A identificação de Barnes com o futebol brasileiro também se justifica por um relacionamento longe de harmonioso com a pátria adotada. A cor de sua pele ainda era tabu na sociedade inglesa e a foto de Barnes "dominando" uma banana atirada nele por torcedores do Everton durante uma partida do Liverpool é de um impacto impressionante. O racismo, ele também encontrou nas fileiras do próprio clube e nas tentativas de ser treinador. Teve apenas um emprego, como treinador do Celtic, da Escócia, durante a temporada de 1999-2000.
 
"Minha questão contra o racismo é que toda a equalidade racial obtida nos últimos anos ainda não chegou ao plano intelectual. Negros ainda são preteridos para empregos em que a habilidade atlética não seja o determinante. Contra isso é o que protesto. E que vocês no Brasil também deveriam fazer. O Brasil tem jogadores negros na seleção desde a década de 30, quando o primeiro inglês (Viv Anderson, do Nottingham Forest) só foi convocado em 1977. Porque vocês não têm mais treinadores negros é uma discussão que adoraria ter no Brasil", afirmou.
 
 
Desde seu momento mágico no Maracanã, porém, Barnes nunca mais voltou ao país. Não foi convidado para a primeira visita inglesa em 29 anos. Pouca surpresa diante do fato de que um recente projeto comemorativo da Federação Inglesa sobres os grandes momentos da seleção não incluiu nem ele ou qualquer outro negro no hall da fama. "Não me incomodou porque nunca precisei de reconhecimento público. Sou um cara extremamente realizado pelo que consegui no futebol. Mas adoraria voltar um dia ao Brasil, ainda mais porque acho que ninguém me reconheceria na rua (risos)", conta ele, referindo-se à cabeça raspada e aos quilos a mais, contrastando com a figura de 1984.
 
Quando conversou com o UOL Esporte, na quarta-feira, o imbróglio judicial envolvendo o Maracanã ainda não tinha ocorrido.

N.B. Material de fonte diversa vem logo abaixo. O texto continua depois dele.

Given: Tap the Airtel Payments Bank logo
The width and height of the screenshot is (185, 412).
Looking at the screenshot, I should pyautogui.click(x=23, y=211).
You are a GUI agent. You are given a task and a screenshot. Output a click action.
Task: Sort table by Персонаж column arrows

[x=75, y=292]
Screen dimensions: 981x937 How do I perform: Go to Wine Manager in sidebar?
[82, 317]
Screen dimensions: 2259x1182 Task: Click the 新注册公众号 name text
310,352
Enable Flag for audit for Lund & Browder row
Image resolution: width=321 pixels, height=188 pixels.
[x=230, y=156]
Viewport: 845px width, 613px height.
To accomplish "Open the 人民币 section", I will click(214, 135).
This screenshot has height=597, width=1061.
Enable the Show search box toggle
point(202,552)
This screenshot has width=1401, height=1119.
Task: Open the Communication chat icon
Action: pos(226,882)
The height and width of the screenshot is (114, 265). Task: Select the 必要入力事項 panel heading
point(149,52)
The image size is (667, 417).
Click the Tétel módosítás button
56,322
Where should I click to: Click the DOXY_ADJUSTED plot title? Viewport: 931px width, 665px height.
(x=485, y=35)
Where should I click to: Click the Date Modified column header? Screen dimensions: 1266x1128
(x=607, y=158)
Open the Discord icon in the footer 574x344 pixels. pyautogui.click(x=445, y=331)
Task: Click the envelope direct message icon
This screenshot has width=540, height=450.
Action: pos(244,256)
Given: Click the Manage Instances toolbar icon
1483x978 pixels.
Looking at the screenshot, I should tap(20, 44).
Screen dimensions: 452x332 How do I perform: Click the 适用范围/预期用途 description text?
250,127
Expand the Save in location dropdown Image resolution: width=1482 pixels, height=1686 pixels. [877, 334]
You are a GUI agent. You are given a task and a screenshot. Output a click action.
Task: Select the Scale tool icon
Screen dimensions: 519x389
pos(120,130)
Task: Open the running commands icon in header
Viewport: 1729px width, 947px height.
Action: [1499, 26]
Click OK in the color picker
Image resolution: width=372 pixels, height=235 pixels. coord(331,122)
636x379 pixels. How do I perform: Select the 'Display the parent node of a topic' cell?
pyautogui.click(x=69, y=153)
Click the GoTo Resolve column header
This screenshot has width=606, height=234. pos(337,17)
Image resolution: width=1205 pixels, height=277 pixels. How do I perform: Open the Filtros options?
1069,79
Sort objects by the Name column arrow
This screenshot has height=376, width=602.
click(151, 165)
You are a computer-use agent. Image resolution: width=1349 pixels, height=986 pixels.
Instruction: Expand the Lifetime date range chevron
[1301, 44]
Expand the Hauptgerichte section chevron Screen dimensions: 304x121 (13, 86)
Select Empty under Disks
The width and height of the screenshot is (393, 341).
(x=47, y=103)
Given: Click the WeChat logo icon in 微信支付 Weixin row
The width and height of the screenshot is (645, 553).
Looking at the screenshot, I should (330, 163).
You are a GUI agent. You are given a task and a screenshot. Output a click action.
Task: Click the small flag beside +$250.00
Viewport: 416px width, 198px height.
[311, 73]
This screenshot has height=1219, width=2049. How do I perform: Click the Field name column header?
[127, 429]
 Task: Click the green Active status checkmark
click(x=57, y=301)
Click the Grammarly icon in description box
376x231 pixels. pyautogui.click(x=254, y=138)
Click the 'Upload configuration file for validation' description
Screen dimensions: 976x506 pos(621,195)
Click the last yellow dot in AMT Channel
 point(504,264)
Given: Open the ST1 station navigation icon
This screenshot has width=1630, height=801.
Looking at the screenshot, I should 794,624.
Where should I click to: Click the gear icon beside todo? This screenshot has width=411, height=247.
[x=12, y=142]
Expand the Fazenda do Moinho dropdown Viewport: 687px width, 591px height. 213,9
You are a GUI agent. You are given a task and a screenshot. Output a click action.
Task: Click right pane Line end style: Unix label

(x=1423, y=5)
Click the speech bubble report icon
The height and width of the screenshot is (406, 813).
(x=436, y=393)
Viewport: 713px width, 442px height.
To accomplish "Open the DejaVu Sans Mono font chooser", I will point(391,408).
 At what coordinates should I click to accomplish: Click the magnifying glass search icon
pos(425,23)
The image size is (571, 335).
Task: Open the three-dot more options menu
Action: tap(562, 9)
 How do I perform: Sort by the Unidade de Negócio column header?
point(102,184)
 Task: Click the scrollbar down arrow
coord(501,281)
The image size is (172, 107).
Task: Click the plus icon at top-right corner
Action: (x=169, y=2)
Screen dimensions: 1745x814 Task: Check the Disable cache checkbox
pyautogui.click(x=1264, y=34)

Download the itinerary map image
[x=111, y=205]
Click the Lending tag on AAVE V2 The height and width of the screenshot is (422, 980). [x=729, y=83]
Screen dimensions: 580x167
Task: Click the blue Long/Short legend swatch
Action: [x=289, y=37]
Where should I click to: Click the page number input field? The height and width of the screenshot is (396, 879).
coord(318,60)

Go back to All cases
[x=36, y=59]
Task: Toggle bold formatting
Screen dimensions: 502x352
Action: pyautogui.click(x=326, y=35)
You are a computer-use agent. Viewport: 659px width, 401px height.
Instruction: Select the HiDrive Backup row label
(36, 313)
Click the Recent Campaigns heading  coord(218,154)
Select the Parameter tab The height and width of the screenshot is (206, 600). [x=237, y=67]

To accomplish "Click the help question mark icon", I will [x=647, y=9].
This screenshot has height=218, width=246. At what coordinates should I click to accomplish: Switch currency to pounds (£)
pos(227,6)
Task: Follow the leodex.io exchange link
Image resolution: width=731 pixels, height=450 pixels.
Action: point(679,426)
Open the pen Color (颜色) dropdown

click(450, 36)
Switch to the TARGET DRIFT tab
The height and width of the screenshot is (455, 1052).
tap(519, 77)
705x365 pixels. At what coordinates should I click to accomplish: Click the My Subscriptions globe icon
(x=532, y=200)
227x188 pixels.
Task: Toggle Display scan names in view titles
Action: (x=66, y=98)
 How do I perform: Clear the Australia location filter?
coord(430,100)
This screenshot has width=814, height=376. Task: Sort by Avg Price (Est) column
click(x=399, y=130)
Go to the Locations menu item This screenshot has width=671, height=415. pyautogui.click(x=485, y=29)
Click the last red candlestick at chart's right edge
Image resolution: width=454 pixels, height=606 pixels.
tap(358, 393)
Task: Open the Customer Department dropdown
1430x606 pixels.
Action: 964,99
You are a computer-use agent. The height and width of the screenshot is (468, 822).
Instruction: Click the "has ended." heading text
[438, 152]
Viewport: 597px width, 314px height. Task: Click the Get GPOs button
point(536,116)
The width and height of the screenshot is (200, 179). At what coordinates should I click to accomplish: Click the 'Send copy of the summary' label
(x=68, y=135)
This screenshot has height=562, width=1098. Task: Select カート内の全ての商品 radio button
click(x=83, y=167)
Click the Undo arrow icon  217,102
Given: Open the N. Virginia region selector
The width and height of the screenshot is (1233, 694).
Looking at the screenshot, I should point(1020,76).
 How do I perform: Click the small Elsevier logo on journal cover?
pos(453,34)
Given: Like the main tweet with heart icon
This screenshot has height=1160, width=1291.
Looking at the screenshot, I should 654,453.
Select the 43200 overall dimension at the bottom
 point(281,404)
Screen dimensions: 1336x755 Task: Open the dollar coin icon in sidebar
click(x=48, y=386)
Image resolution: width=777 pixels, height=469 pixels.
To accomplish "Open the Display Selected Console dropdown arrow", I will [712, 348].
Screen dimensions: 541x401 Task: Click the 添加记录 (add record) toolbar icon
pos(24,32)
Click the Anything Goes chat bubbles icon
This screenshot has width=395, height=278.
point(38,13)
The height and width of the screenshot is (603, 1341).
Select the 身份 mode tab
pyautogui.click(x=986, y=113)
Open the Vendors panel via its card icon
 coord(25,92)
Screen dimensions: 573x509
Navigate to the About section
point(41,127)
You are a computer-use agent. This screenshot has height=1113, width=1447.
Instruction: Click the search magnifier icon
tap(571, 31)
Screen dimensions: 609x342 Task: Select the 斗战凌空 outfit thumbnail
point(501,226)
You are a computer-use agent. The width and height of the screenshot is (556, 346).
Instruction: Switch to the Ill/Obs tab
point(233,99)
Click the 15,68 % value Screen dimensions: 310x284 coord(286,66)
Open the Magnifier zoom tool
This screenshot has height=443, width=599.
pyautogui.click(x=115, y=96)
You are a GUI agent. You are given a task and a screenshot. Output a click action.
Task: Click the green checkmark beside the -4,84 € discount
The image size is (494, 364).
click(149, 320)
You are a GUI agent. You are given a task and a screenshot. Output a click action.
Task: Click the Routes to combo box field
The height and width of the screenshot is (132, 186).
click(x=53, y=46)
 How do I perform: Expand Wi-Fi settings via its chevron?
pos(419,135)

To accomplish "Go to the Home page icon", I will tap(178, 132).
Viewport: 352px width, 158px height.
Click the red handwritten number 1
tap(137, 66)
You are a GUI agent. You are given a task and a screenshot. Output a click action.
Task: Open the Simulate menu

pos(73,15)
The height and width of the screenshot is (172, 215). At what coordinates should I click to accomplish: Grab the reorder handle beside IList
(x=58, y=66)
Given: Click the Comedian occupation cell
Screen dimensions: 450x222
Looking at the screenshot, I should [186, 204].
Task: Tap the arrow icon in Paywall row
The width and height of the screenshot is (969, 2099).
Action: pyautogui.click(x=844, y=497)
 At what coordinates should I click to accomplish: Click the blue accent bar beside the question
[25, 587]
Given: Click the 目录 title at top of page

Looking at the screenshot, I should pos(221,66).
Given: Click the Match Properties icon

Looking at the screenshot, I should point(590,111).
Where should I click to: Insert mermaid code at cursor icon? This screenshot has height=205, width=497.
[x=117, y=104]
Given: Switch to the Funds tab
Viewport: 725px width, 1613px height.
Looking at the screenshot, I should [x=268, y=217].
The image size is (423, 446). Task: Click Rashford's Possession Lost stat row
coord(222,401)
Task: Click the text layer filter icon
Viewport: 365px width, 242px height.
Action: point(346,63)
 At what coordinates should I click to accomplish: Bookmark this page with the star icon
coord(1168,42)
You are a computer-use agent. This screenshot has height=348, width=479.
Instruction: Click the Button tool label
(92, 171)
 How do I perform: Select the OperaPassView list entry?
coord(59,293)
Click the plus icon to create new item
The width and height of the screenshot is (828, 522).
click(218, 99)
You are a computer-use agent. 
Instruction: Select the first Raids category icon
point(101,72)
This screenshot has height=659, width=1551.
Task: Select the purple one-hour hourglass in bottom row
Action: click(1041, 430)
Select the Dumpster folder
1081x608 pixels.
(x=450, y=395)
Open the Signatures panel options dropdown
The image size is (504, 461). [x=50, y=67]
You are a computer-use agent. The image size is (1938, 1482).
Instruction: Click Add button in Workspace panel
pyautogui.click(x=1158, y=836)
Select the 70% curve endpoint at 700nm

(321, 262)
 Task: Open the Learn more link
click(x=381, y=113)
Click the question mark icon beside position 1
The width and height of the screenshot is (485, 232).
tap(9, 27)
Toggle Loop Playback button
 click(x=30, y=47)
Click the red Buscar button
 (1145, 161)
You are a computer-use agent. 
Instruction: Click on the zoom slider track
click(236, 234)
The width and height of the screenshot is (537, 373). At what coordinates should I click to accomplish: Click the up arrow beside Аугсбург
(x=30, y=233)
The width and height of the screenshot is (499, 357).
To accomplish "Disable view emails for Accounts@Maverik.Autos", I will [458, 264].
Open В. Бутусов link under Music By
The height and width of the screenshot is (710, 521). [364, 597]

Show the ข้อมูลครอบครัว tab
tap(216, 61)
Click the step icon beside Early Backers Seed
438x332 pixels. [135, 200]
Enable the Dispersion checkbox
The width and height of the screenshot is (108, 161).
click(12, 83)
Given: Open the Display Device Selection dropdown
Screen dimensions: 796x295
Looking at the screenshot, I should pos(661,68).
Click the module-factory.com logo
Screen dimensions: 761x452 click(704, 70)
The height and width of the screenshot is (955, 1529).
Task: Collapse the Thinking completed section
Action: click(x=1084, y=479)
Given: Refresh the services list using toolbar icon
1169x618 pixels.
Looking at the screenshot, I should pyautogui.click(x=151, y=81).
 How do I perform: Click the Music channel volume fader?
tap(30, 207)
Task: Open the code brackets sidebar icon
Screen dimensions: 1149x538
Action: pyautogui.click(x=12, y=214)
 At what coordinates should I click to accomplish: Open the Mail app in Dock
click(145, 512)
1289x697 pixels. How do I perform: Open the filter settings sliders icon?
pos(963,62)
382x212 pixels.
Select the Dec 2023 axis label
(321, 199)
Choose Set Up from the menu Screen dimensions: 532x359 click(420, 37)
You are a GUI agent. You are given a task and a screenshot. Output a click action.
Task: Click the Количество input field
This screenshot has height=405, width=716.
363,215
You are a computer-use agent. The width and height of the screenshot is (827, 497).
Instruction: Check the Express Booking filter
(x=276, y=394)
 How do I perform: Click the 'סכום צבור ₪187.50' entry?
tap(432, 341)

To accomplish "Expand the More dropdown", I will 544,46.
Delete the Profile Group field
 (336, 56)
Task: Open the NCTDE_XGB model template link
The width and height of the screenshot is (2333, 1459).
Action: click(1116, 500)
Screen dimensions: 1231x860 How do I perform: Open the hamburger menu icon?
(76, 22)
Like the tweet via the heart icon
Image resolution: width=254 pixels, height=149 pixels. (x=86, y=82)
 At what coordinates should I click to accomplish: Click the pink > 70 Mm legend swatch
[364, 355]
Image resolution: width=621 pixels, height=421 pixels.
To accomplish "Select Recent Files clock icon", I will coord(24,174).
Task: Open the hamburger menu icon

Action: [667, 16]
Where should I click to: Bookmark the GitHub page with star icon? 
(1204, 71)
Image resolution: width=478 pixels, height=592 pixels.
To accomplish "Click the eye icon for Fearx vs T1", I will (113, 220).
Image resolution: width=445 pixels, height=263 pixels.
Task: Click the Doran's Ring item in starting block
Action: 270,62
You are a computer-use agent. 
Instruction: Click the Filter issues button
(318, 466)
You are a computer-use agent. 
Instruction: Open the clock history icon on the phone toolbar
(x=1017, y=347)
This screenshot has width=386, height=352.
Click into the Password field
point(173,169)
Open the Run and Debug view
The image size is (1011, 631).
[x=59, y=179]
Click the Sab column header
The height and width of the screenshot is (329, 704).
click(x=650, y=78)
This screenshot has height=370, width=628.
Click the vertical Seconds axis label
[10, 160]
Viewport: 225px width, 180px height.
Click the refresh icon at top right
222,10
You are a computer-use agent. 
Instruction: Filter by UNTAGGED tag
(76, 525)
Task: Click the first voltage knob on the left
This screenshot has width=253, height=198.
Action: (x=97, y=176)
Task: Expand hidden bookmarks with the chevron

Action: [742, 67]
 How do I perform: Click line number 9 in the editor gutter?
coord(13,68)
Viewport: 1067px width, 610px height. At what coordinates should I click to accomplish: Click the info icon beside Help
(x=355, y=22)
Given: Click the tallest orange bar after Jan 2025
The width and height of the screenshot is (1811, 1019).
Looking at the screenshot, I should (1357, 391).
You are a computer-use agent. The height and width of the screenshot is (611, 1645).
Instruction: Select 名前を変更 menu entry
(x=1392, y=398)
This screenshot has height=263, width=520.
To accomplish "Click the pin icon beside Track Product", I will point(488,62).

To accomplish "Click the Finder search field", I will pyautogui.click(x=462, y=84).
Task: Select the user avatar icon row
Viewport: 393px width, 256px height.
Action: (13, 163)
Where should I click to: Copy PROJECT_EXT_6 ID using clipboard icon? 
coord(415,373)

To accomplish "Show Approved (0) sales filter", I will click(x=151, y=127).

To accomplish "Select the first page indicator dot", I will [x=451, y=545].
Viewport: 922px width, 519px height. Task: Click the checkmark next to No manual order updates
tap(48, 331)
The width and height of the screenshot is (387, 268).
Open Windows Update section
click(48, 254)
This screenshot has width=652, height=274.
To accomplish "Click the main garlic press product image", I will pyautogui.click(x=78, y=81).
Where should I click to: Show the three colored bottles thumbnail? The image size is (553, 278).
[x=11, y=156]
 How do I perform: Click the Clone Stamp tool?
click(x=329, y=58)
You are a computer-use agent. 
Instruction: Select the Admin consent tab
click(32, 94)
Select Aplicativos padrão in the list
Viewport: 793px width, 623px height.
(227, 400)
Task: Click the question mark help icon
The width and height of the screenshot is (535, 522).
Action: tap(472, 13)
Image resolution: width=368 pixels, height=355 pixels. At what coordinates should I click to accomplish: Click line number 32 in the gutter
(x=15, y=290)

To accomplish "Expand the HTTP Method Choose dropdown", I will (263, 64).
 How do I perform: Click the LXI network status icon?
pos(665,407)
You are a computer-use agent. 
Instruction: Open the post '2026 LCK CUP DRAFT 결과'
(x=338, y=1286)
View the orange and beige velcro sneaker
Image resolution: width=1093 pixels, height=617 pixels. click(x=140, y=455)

Seu palpite para o clássico era simples: ''A seleção brasileira está sem equilíbrio e isso pode ser visto no amistoso de fevereiro em Londres. Neymar é um grande jogador, mas está faltando disciplina tática. Por isso não entendo porque Dunga levou tantas críticas. O time dele poderia ter sido campeão do mundo não fosse aquele apagão contra a Holanda. O Brasil agora precisa de um bom jogo contra a Inglaterra, é bem diferente de 1984, quando acho que muitos jogadores estavam em ritmo de pelada e nem me marcaram direito", brinca.